## What needs to be done
Transcribe all of the listing below in full.
■ ■ ■
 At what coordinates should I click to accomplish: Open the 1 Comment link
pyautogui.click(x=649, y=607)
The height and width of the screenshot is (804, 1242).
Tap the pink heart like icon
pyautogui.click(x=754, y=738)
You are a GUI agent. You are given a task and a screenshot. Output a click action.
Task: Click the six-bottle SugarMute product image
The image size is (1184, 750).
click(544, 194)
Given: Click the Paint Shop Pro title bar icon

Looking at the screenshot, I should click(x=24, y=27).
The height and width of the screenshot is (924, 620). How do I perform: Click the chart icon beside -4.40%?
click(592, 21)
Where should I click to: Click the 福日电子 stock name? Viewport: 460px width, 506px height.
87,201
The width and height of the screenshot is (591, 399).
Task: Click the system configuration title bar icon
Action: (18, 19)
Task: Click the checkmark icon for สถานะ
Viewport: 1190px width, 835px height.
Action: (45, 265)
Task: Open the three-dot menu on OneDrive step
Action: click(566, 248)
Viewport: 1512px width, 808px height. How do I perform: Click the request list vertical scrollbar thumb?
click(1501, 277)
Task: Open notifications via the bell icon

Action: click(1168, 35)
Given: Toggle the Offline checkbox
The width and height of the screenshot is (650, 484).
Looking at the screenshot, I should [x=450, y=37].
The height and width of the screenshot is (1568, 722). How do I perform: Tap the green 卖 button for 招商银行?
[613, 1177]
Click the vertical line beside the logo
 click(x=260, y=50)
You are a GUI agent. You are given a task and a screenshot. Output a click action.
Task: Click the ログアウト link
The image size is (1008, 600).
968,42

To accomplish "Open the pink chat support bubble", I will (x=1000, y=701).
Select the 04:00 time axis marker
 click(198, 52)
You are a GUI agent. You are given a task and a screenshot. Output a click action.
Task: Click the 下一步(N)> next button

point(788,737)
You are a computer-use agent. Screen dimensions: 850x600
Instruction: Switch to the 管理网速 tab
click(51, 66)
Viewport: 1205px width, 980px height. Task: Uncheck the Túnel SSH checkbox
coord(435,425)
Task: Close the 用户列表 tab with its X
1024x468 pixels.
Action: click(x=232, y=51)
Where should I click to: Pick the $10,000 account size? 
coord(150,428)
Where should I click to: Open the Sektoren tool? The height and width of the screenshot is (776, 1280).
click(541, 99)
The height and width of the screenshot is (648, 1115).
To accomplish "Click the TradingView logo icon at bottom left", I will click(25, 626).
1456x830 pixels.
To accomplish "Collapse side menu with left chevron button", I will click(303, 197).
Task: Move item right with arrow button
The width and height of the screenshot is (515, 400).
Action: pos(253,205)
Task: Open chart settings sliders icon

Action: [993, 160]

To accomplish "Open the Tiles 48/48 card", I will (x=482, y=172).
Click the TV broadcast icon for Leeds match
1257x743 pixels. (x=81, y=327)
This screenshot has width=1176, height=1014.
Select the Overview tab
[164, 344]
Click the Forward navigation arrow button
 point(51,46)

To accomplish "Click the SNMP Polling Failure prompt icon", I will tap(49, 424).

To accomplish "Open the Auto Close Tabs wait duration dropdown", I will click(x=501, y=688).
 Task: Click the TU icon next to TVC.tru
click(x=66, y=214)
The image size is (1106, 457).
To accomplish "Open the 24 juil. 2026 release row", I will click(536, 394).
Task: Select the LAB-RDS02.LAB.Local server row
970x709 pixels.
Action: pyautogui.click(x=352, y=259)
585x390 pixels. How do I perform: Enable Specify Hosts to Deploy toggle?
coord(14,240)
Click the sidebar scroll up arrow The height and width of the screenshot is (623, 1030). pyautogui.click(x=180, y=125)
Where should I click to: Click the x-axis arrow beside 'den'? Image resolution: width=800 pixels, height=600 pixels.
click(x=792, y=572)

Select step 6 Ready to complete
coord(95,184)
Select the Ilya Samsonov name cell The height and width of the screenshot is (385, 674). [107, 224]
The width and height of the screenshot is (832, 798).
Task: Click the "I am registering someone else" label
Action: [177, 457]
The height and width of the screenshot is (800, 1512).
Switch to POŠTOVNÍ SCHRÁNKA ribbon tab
■ ■ ■
## Task result
 At what coordinates should I click to accomplish: Open the 1 Comment link
pyautogui.click(x=649, y=607)
The height and width of the screenshot is (804, 1242).
Tap the pink heart like icon
pyautogui.click(x=754, y=738)
You are a GUI agent. You are given a task and a screenshot. Output a click action.
Task: Click the six-bottle SugarMute product image
The image size is (1184, 750).
click(544, 194)
Given: Click the Paint Shop Pro title bar icon

Looking at the screenshot, I should click(x=24, y=27).
The height and width of the screenshot is (924, 620). How do I perform: Click the chart icon beside -4.40%?
click(592, 21)
Where should I click to: Click the 福日电子 stock name? Viewport: 460px width, 506px height.
87,201
The width and height of the screenshot is (591, 399).
Task: Click the system configuration title bar icon
Action: (18, 19)
Task: Click the checkmark icon for สถานะ
Viewport: 1190px width, 835px height.
Action: (45, 265)
Task: Open the three-dot menu on OneDrive step
Action: click(566, 248)
Viewport: 1512px width, 808px height. How do I perform: Click the request list vertical scrollbar thumb?
click(1501, 277)
Task: Open notifications via the bell icon

Action: click(1168, 35)
Given: Toggle the Offline checkbox
The width and height of the screenshot is (650, 484).
Looking at the screenshot, I should [x=450, y=37].
The height and width of the screenshot is (1568, 722). How do I perform: Tap the green 卖 button for 招商银行?
[613, 1177]
Click the vertical line beside the logo
 click(x=260, y=50)
You are a GUI agent. You are given a task and a screenshot. Output a click action.
Task: Click the ログアウト link
The image size is (1008, 600).
968,42

To accomplish "Open the pink chat support bubble", I will (x=1000, y=701).
Select the 04:00 time axis marker
 click(198, 52)
You are a GUI agent. You are given a task and a screenshot. Output a click action.
Task: Click the 下一步(N)> next button

point(788,737)
You are a computer-use agent. Screen dimensions: 850x600
Instruction: Switch to the 管理网速 tab
click(51, 66)
Viewport: 1205px width, 980px height. Task: Uncheck the Túnel SSH checkbox
coord(435,425)
Task: Close the 用户列表 tab with its X
1024x468 pixels.
Action: click(x=232, y=51)
Where should I click to: Pick the $10,000 account size? 
coord(150,428)
Where should I click to: Open the Sektoren tool? The height and width of the screenshot is (776, 1280).
click(541, 99)
The height and width of the screenshot is (648, 1115).
To accomplish "Click the TradingView logo icon at bottom left", I will click(25, 626).
1456x830 pixels.
To accomplish "Collapse side menu with left chevron button", I will click(303, 197).
Task: Move item right with arrow button
The width and height of the screenshot is (515, 400).
Action: pos(253,205)
Task: Open chart settings sliders icon

Action: [993, 160]

To accomplish "Open the Tiles 48/48 card", I will (x=482, y=172).
Click the TV broadcast icon for Leeds match
1257x743 pixels. (x=81, y=327)
This screenshot has width=1176, height=1014.
Select the Overview tab
[164, 344]
Click the Forward navigation arrow button
 point(51,46)

To accomplish "Click the SNMP Polling Failure prompt icon", I will tap(49, 424).

To accomplish "Open the Auto Close Tabs wait duration dropdown", I will click(x=501, y=688).
 Task: Click the TU icon next to TVC.tru
click(x=66, y=214)
The image size is (1106, 457).
To accomplish "Open the 24 juil. 2026 release row", I will click(536, 394).
Task: Select the LAB-RDS02.LAB.Local server row
970x709 pixels.
Action: pyautogui.click(x=352, y=259)
585x390 pixels. How do I perform: Enable Specify Hosts to Deploy toggle?
coord(14,240)
Click the sidebar scroll up arrow The height and width of the screenshot is (623, 1030). pyautogui.click(x=180, y=125)
Where should I click to: Click the x-axis arrow beside 'den'? Image resolution: width=800 pixels, height=600 pixels.
click(x=792, y=572)

Select step 6 Ready to complete
coord(95,184)
Select the Ilya Samsonov name cell The height and width of the screenshot is (385, 674). [107, 224]
The width and height of the screenshot is (832, 798).
Task: Click the "I am registering someone else" label
Action: [177, 457]
The height and width of the screenshot is (800, 1512).
Switch to POŠTOVNÍ SCHRÁNKA ribbon tab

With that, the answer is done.